A 不動産取得税は、不動産を取得することでかかる税金です。

不動産取得税は、不動産の価格に原則4%の税率を乗じて、税額を計算しますが、令和3年3月31日までは、税率3%の軽減措置があります。

また、取得した住宅によっては、さらに軽減が受けられます。
この軽減措置は、購入した住宅が一定の要件を満たすことが、条件となっています。

主な要件としては、
・床面積が50m2以上240m2以下
・取得者の居住用、またはセカンドハウス用の住宅
・昭和57年1月1日以降に建築されたもの、または新耐震基準に適合しているもの

耐震基準不適合の住宅を取得後に耐震改修した場合には、下記の条件を満たすことにより、軽減措置を受けることができます。

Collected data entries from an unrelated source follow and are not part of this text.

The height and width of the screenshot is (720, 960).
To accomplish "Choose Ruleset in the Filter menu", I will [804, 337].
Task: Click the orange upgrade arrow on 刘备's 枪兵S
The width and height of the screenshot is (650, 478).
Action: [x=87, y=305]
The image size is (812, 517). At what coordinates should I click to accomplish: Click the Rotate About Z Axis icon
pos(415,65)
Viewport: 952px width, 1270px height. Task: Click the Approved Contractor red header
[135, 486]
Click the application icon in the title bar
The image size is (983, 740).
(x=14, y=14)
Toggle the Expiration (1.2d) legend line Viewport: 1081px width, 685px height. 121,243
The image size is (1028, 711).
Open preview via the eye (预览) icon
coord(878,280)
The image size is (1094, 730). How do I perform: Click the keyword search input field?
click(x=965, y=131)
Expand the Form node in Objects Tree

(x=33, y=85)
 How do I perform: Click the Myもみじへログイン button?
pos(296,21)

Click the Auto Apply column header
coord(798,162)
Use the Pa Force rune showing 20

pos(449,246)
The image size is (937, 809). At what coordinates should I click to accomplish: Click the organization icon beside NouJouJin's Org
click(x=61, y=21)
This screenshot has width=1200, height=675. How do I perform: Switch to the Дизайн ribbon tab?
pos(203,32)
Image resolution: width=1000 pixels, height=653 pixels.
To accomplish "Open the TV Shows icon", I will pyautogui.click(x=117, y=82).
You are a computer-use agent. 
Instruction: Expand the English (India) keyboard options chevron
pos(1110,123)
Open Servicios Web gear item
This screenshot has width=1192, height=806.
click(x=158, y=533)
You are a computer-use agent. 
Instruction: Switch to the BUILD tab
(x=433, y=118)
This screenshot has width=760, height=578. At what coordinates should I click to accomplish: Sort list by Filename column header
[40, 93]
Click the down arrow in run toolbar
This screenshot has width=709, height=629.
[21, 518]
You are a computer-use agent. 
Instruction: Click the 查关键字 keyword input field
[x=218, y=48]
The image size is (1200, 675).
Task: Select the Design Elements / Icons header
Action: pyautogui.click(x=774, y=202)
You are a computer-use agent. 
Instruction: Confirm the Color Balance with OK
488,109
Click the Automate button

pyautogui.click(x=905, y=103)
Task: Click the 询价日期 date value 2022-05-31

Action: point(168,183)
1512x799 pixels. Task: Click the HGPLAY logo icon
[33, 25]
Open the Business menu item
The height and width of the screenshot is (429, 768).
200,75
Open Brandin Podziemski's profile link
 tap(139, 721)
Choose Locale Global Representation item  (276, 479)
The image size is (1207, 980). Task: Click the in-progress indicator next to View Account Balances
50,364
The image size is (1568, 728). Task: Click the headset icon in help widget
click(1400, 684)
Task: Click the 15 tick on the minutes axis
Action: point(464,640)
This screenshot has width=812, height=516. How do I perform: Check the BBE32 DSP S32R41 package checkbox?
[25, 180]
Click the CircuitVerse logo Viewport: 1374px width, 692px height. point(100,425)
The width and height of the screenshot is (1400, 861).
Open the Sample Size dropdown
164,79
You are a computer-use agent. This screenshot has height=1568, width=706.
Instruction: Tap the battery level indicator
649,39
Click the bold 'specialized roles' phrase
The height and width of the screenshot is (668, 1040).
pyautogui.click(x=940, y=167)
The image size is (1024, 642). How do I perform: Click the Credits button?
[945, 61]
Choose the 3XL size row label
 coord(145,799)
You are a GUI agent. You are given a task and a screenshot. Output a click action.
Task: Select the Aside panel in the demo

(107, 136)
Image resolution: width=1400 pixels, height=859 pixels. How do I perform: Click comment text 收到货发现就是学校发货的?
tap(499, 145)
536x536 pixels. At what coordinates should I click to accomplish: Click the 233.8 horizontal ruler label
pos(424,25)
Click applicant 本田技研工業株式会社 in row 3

それは、平成26年4月1日以後に耐震基準に適合していない中古住宅を取得した場合で、取得した日から6か月以内に耐震改修を行い耐震基準に適合していることの証明を受け、かつ、取得した個人が自ら居住した場合です。

この場合には、新築された時期に応じて家屋の価格から一定額が控除されます。
一定額は、新築された時期に応じ 100万円から1,200万円までとなります。

今回、新型コロナウイルス感染症の影響により、6か月以内に居住できなかった場合に、適用要件が弾力化されることになりました。
その内容は下記のとおりです。
1.耐震改修した住宅を、居住の用に供することとなった日が、当該取得の日から6か月を経過する日後となったこと
2.耐震改修に係る工事の請負契約を、当該住宅の取得の日から5か月を経過する日、または、法律の施行の日から2か月を経過する日のいずれか遅い日までに締結していること
3.耐震改修に係る工事の終了後6か月以内に、当該住宅を居住の用に供すること

この特例措置については、令和4年3月31日までの入居分について適用されます。

なお、不動産取得税の軽減措置を受けるためには、各都道府県税事務所で手続きする必要があります。
耐震基準関係の書類の提出も必要となります。

必要書類なども含め、詳細は、各都道府県税事務所に確認するようにしてください。